Tip #3 Make personal connections. Char Merhtens (Geology) asks students to come to her office and meet with her individually during the first week or two of the semester, just to say hi and chat for a few minutes. However, because there are 200+ students in one of her classes, visiting with everyone isn’t practicable, so she invites only the first-years and seniors, the two groups she feels would most benefit from this (although, for completely different reasons). Char says that this simple social gesture has paid off in countless ways and many students go out of their way to thank her.
Tip #4: It’s standard practice to review the syllabus on the first day of class, but a few faculty offered tips to make this ritual more meaningful:
- Before the first class meets, contemplate your schedule again and identify the overarching themes.
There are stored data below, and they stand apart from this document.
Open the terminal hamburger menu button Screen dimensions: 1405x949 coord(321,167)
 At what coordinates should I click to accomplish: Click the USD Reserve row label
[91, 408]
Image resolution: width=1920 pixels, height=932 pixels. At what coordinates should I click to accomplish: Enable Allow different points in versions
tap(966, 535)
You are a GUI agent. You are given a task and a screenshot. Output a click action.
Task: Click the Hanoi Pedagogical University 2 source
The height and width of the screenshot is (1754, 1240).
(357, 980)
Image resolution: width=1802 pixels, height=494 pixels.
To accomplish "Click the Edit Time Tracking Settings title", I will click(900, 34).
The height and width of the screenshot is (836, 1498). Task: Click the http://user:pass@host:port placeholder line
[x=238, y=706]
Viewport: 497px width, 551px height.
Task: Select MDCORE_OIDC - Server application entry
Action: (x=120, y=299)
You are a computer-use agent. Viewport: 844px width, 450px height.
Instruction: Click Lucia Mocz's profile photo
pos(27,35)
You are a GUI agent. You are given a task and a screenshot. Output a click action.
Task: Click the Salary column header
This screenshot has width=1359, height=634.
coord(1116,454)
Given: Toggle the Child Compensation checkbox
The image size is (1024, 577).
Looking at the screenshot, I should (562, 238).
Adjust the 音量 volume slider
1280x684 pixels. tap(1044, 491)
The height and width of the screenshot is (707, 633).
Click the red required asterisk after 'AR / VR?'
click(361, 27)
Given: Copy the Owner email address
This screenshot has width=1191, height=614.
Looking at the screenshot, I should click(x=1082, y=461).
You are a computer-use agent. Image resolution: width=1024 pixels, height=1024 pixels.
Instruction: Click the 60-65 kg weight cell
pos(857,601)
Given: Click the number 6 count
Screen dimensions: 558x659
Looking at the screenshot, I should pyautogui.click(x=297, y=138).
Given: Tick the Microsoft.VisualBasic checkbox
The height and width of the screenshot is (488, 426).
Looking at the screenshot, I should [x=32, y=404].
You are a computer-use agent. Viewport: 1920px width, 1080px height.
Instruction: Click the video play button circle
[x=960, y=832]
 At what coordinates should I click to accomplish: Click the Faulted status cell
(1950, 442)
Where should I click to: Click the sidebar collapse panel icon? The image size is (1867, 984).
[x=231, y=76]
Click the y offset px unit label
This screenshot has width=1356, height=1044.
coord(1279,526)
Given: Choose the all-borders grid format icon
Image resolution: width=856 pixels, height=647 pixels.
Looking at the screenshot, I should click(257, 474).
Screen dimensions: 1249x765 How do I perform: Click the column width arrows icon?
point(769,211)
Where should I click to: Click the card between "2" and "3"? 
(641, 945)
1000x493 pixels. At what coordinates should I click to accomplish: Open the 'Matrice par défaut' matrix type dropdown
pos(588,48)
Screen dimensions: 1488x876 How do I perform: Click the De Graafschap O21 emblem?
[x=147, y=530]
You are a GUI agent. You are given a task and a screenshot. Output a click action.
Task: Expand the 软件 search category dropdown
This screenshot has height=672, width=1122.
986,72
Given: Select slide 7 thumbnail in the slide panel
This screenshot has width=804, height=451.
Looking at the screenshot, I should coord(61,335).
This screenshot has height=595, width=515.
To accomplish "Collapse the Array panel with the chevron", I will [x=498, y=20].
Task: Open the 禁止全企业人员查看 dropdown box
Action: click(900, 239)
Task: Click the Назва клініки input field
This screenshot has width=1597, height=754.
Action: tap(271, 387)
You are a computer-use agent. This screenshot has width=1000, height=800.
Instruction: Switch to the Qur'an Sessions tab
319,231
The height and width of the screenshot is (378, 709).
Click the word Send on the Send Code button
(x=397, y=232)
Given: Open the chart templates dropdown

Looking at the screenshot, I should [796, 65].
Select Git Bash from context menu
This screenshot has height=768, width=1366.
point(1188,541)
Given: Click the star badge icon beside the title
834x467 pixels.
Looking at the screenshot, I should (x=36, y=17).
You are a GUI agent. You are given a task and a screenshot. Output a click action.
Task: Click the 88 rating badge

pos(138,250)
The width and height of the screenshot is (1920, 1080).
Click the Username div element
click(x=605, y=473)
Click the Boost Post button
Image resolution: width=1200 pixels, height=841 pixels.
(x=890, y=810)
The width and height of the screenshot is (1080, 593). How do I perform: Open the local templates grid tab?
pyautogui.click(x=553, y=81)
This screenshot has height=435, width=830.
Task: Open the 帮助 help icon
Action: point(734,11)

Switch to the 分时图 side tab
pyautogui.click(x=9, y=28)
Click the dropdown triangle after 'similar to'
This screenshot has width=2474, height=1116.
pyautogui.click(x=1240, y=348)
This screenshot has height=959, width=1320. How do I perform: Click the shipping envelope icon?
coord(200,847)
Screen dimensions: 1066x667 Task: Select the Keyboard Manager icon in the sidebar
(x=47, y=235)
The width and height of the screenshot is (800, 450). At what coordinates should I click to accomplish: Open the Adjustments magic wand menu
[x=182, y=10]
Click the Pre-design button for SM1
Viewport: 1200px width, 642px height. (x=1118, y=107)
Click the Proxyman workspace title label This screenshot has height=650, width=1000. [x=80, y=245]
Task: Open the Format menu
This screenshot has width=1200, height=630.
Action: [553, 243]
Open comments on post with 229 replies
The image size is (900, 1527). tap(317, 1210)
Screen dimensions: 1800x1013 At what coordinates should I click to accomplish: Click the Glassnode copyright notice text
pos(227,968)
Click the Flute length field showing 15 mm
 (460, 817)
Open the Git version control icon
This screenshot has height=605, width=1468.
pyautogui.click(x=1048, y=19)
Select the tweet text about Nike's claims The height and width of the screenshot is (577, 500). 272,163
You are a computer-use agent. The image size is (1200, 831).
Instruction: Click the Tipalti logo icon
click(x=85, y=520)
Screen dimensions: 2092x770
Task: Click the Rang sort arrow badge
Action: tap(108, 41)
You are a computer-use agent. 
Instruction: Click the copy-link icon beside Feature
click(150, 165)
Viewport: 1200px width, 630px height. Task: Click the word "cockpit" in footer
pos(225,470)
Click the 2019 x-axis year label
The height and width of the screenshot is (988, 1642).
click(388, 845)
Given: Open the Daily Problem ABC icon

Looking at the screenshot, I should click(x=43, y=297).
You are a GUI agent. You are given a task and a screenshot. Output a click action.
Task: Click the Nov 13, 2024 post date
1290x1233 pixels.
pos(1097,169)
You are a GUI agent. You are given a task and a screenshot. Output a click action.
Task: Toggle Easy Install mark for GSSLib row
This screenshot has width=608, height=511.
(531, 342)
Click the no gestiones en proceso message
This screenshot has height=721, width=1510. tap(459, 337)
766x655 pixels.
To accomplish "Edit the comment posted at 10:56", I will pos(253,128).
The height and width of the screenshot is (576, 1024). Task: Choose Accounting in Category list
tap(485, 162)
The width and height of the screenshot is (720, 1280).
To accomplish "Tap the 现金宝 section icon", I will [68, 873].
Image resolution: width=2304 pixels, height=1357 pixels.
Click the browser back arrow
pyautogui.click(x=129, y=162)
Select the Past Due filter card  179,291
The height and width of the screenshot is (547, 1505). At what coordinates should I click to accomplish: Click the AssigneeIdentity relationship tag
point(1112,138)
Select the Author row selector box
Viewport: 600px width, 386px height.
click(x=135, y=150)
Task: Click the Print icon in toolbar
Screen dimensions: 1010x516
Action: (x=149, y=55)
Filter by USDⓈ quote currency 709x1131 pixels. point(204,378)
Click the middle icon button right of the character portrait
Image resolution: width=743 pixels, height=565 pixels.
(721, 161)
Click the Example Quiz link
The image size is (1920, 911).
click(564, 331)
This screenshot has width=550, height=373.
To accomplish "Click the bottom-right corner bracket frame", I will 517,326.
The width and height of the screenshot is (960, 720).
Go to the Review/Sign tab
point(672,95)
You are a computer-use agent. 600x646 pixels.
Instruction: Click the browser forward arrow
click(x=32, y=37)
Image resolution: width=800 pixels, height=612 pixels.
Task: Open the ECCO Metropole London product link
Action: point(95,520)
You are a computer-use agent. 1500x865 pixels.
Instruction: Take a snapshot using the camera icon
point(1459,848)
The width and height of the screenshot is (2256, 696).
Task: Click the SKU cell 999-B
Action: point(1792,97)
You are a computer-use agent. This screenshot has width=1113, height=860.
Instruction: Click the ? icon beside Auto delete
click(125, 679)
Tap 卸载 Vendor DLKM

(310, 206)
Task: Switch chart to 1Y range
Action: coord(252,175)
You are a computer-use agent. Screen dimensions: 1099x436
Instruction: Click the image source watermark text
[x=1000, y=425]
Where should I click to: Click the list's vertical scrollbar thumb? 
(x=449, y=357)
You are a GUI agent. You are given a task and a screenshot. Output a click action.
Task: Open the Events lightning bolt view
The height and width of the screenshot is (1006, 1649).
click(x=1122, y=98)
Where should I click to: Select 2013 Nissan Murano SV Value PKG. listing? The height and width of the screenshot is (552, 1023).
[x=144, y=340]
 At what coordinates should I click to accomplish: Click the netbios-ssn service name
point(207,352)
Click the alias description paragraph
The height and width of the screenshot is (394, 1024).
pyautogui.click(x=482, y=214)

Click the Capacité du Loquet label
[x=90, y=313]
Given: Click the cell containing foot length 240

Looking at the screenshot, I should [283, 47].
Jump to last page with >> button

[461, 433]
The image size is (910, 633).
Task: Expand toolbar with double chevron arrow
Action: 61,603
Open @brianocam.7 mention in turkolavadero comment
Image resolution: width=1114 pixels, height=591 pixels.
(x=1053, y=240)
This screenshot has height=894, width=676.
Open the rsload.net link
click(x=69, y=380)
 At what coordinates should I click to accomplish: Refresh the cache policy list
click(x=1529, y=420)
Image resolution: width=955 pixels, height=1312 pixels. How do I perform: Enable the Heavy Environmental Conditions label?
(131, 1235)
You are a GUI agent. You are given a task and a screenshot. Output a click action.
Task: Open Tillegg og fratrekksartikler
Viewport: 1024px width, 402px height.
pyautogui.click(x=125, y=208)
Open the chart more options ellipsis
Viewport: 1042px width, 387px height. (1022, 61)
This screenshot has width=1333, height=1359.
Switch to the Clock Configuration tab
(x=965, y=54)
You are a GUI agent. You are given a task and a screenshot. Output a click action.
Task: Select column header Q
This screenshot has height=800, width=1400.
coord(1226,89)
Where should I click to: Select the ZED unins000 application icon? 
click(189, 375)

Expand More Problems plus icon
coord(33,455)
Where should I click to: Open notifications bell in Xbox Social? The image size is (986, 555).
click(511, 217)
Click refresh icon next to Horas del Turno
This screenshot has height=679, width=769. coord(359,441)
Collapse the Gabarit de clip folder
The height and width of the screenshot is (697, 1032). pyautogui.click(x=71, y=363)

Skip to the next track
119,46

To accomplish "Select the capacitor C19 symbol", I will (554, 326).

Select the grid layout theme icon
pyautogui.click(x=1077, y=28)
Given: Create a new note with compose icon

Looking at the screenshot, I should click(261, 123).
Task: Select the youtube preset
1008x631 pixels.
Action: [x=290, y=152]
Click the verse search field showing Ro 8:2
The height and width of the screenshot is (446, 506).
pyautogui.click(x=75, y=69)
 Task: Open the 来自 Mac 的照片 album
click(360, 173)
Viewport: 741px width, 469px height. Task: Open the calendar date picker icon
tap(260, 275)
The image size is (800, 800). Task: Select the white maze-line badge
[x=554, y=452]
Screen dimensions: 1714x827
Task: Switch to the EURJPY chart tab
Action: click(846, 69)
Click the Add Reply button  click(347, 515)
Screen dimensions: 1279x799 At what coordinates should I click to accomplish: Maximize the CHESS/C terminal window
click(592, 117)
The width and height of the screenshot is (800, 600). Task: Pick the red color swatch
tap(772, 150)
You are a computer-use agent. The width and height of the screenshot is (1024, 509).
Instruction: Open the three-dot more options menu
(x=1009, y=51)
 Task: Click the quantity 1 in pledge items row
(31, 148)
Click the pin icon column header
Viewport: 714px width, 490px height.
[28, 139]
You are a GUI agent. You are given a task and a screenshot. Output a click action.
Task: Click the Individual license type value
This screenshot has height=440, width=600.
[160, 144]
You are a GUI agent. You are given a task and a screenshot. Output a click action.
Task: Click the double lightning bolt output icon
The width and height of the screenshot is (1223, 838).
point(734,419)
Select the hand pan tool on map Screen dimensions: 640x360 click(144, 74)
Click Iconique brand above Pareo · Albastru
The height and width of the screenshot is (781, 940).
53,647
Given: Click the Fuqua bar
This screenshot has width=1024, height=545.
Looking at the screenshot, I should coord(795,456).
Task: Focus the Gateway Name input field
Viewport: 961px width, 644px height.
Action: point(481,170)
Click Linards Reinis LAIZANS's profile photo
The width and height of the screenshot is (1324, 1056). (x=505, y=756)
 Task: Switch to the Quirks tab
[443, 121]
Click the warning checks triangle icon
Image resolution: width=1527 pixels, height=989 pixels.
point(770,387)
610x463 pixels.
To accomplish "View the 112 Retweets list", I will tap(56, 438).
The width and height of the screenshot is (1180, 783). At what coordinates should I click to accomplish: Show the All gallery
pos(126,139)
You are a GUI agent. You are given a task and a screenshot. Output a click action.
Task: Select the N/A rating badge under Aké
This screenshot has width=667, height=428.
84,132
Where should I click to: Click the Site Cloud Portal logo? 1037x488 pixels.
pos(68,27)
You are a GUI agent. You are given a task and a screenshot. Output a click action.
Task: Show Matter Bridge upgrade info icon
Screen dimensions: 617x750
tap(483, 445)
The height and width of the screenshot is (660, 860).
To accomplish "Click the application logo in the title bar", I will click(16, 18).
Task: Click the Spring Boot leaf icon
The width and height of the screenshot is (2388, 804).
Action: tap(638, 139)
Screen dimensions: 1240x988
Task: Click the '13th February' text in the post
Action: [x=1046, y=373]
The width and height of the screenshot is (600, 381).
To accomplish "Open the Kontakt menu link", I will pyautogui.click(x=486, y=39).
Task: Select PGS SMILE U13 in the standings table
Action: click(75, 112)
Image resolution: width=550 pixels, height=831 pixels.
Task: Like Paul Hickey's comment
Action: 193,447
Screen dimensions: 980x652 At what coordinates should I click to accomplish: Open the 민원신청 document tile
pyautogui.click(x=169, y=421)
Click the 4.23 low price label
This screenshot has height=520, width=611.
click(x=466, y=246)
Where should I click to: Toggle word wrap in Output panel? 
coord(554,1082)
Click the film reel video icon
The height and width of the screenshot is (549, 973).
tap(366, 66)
When you review the syllabus on the first day, share this 10,000-foot view with your students and talk about how the key themes are woven throughout the schedule. This overview provides not only a conceptual map of the course, but a rationale for the work you are going to be asking them to do.
- Make the syllabus review more engaging by including interesting visual elements, e.g., drawings, concept maps, or a humorous cartoon. Consider playing music.
- Use Blackboard’s test tool to create a short quiz about the syllabus with multiple-choice type questions (so Blackboard will do the grading for you) and make it a mandatory assignment by the second day of class. Doing this gets them to delve deeper into the syllabus and you can review the stats in Blackboard before the next class, so you can touch upon any murky areas.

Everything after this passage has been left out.